Les partenaires financiers de Groupe Maurice

Ipso Facto

Investisseur immobilier ayant financé la mise en valeur de 148 projets valant 4,4 milliards, Ipso Facto est né en 2000 de l’association de Pierre Bourgie (Urgel Bourgie) et de Serge Robitaille. Son portefeuille est composé de participations dans des projets d’édifices industriels, commerciaux et de bureaux, d’immeubles résidentiels locatifs traditionnels et en copropriété, de résidences pour aînés ainsi que des terrains. Ipso Facto est dirigé par Serge Robitaille. Pierre Bourgie s’est retiré de la gestion en 2016, tout en restant président du conseil.

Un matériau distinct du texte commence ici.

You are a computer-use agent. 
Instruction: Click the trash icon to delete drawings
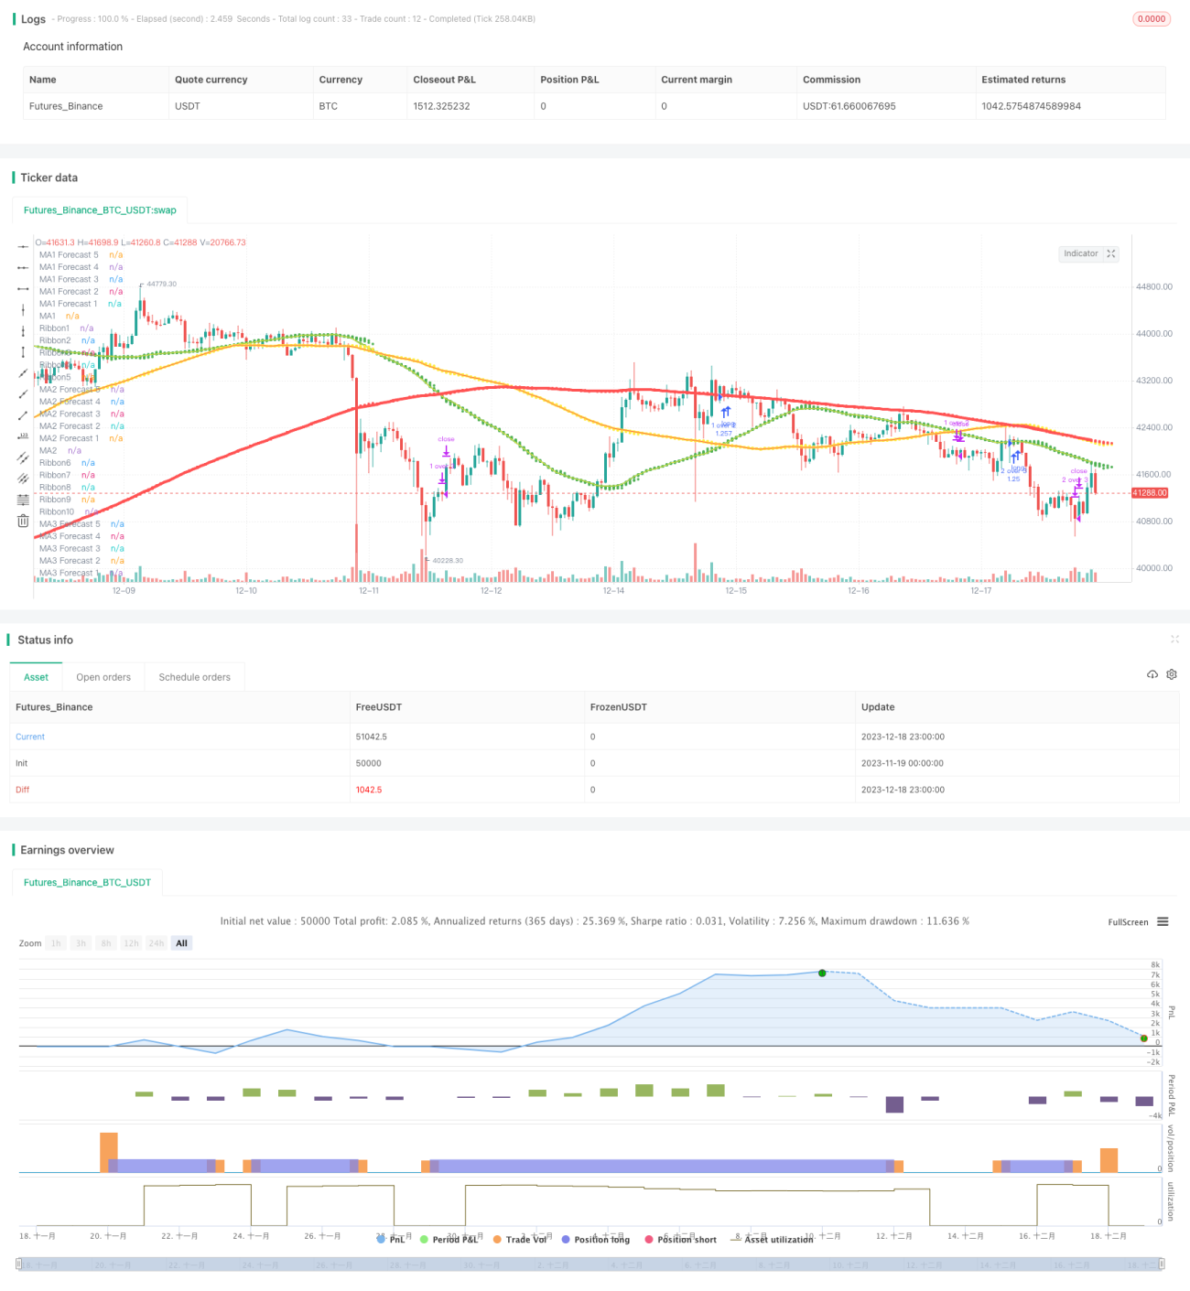tap(23, 521)
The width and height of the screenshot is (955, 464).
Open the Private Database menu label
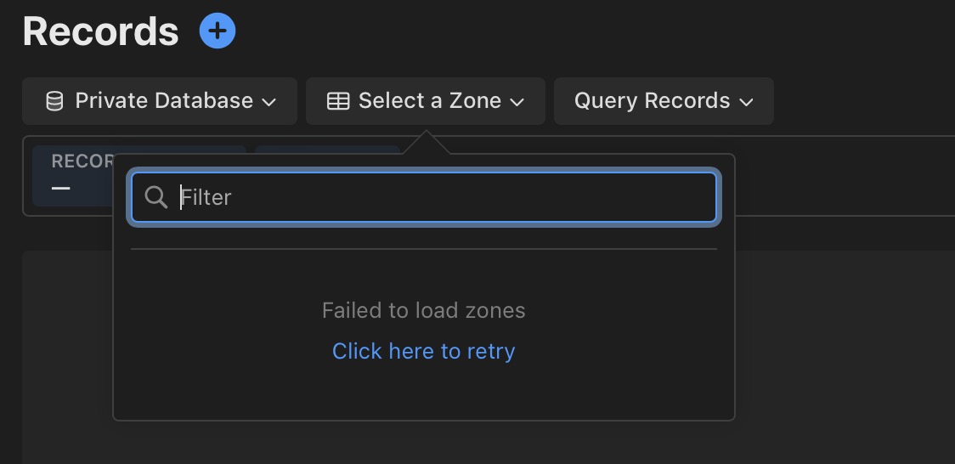click(164, 100)
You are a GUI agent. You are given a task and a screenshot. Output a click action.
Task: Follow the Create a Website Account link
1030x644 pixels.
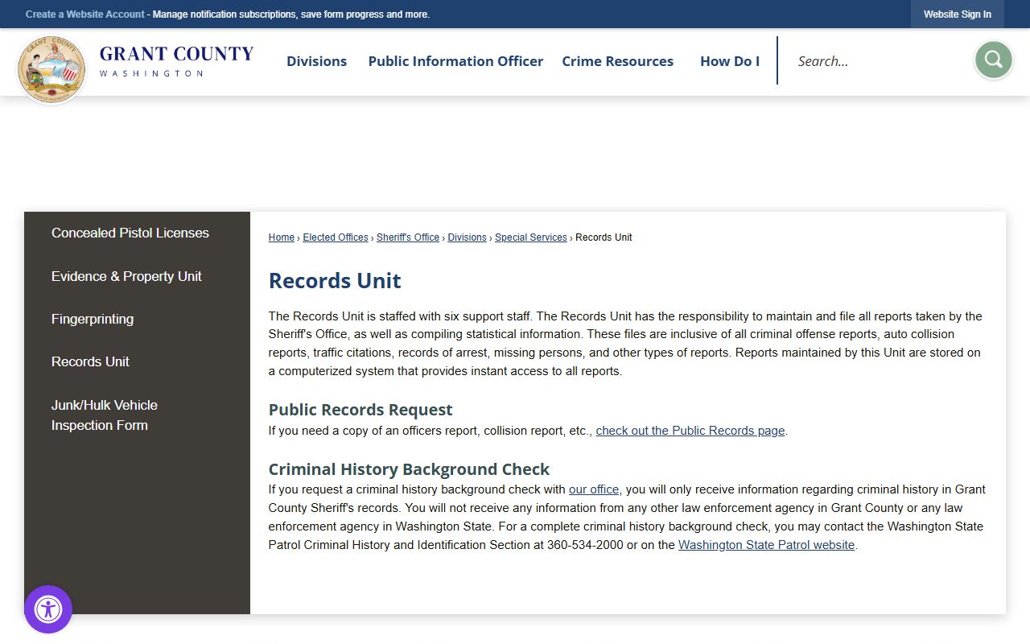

PHOTO TIRÉE DU SITE INTERNET DE L’ENTREPRISE

Serge Robitaille, président d’Ipso Facto

Groupe Maurice

Un des leaders du marché de la résidence privée pour aînés au Québec avec Chartwell, Groupe Sélection, Groupe Savoie, Gouverneur et Cogir, Groupe Maurice compte 34 résidences, 10 000 résidants et 2000 employés. Il est intimement lié à Luc Maurice, 63 ans, qui a créé la société en 1998. L’homme d’affaires a été militaire, pilote, aide de camp de la gouverneure générale du Canada Jeanne Sauvé, cadre au CN sous Paul Tellier, et est titulaire d’un MBA – « l’optimisation du design pour résidences de retraités » était son sujet de mémoire.

PHOTO ARCHIVES LA PRESSE

Luc Maurice, président et fondateur de Groupe Maurice.